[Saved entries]
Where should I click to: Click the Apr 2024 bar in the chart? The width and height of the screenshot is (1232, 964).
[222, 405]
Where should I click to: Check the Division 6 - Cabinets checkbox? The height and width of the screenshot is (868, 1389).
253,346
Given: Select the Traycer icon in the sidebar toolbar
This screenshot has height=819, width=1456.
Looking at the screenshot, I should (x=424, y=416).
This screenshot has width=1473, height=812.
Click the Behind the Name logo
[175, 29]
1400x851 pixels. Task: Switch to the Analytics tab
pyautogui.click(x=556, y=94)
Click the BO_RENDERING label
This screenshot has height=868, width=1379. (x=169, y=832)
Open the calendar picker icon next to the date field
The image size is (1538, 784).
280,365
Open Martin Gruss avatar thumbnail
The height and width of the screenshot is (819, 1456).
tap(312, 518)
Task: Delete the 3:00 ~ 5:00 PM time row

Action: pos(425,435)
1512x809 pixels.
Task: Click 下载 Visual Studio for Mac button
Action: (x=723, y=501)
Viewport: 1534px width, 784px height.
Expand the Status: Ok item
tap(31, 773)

**Work required:** Every entry must be duplicated exactly as it stands.

**Finished exercise:**
Where should I click to: Click the Apr 2024 bar in the chart? The width and height of the screenshot is (1232, 964).
[222, 405]
Where should I click to: Check the Division 6 - Cabinets checkbox? The height and width of the screenshot is (868, 1389).
253,346
Given: Select the Traycer icon in the sidebar toolbar
This screenshot has height=819, width=1456.
Looking at the screenshot, I should (x=424, y=416).
This screenshot has width=1473, height=812.
Click the Behind the Name logo
[175, 29]
1400x851 pixels. Task: Switch to the Analytics tab
pyautogui.click(x=556, y=94)
Click the BO_RENDERING label
This screenshot has height=868, width=1379. (x=169, y=832)
Open the calendar picker icon next to the date field
The image size is (1538, 784).
280,365
Open Martin Gruss avatar thumbnail
The height and width of the screenshot is (819, 1456).
tap(312, 518)
Task: Delete the 3:00 ~ 5:00 PM time row

Action: pos(425,435)
1512x809 pixels.
Task: Click 下载 Visual Studio for Mac button
Action: (x=723, y=501)
Viewport: 1534px width, 784px height.
Expand the Status: Ok item
tap(31, 773)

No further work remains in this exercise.